My updated Things 3 Setup
Things 3 is still my favourite todo list app. To this exact day, I've been using it for 5 years and 1 month.
I wrote about how I use Things 3 years ago.
Since then, my approach of using the app hasn't changed fundamentely. But after (finally!) reading Getting Things Done earlier this year, I've tweaked my setup quite a bit: Old systems got torn out. New habits formed. Tags have been shifted.
Today I would like to give you an update on how I use Things and how it helps me stay on top of my daily tasks.
Getting a hold of the Inbox
Before reading Getting Things Done my Inbox regularly contained more than 30 or 50 tasks. It got overwhelming.
I dreaded adding new tasks to the Inbox. Instead, I let other systems act as todo lists: My email inbox, my GitHub notifications, my browser tabs. You probably know what I'm talking about.
The issue was, that I didn't regularly review my Inbox. There was no ritual where I would take a look at the Inbox and decide, which task to keep and which to throw away. I just let it pile up.
Once in a blue moon, I would start chipping away at this big list of tasks and started working on them immediately. This felt wrong. Getting Things Done confirmed my believe:
Emptying the contents [of the Inbox] does not mean that you have to finish what’s there; it just means that you have to decide more specifically what it is and what should be done with it, and if it’s still unfinished, organize it into your system.
The book also brought the solution: the Weekly Review.
Every Monday evening I sit down for up to an hour and do my Weekly Review. I go through my Inbox, look at each task and decide if it's still relevant or if it can be archived. If it's still relevant, I sort the task into one of my areas or projects.
During the Weekly Review I also do some other tasks. See the screenshot of my recurring project below.
——————————
• Check your understanding:
**1)** Return the passage of the Things 3 post that begins at the words "Every Monday evening" and stops after the words "recurring project below.", copying it word for word.
**2)** In the Things 3 post, on which evening of the week does the writer sit down for the Weekly Review?
**3)** Write what comes next in the post about the Things 3 setup, picking up after its final sentence.
——————————
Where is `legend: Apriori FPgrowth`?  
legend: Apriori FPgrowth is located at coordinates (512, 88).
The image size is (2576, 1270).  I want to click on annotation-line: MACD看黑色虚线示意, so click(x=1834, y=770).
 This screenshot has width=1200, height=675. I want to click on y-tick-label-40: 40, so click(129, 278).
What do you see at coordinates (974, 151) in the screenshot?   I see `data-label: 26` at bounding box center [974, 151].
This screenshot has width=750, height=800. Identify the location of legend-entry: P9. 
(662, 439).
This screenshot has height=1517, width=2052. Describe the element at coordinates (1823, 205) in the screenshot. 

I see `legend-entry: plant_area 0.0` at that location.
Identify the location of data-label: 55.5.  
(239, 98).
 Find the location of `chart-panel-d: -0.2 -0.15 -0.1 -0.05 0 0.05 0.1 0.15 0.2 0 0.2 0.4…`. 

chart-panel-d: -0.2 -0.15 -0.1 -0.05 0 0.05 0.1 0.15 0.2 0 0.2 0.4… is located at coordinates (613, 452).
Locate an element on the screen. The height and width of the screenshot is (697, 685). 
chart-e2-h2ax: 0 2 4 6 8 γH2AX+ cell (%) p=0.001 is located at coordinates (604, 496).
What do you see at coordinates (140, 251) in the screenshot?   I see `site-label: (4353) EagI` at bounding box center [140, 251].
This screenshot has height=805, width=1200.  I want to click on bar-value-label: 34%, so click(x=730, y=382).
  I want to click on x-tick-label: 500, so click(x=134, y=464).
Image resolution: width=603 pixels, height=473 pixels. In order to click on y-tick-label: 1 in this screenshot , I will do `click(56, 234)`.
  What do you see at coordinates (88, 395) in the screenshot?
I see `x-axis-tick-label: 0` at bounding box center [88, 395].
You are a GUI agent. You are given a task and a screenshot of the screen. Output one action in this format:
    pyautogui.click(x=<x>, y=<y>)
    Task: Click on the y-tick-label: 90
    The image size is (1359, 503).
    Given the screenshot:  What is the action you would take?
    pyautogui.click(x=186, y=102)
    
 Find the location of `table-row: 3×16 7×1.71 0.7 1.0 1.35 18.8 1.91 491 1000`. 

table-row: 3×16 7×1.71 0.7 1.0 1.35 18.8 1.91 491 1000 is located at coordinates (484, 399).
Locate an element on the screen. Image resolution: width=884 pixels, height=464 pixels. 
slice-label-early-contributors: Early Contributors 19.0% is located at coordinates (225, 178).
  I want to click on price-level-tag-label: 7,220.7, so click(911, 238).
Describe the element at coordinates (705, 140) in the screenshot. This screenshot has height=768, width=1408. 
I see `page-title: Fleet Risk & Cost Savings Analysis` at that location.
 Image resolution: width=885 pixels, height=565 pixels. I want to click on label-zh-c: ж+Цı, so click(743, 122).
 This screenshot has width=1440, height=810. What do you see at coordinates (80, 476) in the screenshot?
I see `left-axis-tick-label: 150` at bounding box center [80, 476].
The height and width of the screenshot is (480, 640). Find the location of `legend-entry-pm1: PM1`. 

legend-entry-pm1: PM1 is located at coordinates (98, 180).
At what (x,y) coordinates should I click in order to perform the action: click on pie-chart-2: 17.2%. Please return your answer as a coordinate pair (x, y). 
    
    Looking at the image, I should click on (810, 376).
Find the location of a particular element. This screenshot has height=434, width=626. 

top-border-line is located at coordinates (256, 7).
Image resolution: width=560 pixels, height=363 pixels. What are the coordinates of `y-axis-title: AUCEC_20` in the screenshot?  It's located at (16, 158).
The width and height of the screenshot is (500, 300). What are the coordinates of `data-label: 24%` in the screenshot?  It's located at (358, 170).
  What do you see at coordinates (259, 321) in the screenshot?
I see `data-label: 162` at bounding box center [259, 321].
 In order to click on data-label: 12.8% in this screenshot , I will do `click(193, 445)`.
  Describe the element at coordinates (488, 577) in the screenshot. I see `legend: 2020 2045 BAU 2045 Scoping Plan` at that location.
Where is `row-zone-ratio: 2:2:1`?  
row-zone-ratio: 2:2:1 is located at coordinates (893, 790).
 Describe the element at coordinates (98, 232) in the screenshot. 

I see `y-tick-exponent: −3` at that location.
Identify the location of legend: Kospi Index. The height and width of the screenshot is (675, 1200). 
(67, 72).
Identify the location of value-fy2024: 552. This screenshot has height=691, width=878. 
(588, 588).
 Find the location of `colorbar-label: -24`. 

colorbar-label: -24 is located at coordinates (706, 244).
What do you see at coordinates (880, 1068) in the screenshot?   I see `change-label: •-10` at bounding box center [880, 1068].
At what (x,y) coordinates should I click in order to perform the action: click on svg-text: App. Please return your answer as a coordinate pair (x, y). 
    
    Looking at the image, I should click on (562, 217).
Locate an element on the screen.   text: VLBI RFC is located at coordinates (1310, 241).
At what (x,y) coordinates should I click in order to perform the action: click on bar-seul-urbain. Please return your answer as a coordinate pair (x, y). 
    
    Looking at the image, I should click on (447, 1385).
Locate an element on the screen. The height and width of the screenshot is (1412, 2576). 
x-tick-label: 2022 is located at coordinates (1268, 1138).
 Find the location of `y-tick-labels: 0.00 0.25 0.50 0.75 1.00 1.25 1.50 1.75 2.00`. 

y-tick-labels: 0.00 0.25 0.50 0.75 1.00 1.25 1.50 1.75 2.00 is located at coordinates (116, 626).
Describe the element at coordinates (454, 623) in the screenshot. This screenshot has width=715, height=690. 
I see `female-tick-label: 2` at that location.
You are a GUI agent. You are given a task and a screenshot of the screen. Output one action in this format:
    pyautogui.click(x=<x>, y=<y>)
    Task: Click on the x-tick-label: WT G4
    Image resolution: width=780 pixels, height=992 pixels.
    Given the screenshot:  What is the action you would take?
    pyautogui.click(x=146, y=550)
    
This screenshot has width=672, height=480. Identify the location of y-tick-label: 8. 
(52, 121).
——————————
• Answers to this exercise:
**1)**
Every Monday evening I sit down for up to an hour and do my Weekly Review. I go through my Inbox, look at each task and decide if it's still relevant or if it can be archived. If it's still relevant, I sort the task into one of my areas or projects.
During the Weekly Review I also do some other tasks. See the screenshot of my recurring project below.

**2)** Monday evening.

**3)**
This new ritual has done wonders for me. I'm no longer anxious about my todo list inbox.
Instead of not adding tasks to the inbox anymore, I now add ideas, tasks and notes throughout the week to Things again.
Another benefit of the weekly review: The size of my Inbox has become significantly smaller. As I do this every Monday, there are usually not more than 5 to 10 tasks in the Inbox.
And the habit of "immediately start working on tasks" whenever I look at the Inbox is also gone. Weekly Review is just here to sort the tasks into areas and projects.
(I make an exception if the task is simply to download and file a PDF or something that only takes a minute or two.)
In my previous post I shared screenshots of the areas in my Things app.
Back then I thought many areas are a good thing. I changed my mind and cut down the number of areas.
As you can see in the screenshot, there are now only 7 areas left; from previously 13 areas.
As the name suggests, this area contains projects related to my personal life.
It's the place for my weekly meal plans, my monthly goal projects, trips I plan to take or any other tasks that is vagely related to me.
It's also the place for all the chore-tasks and repeating-projects like "cleaning the apartment windows" or "doing my taxes".
The "Professional Growth" area contains projects and tasks related to learning. If I see a new package, programming language or tech related book, the task is put into this area. For example:
- "Read RFC 9116"
- "Learn more about Tauri and create a simple project with it"
- "Update keybinding in tmux configuration"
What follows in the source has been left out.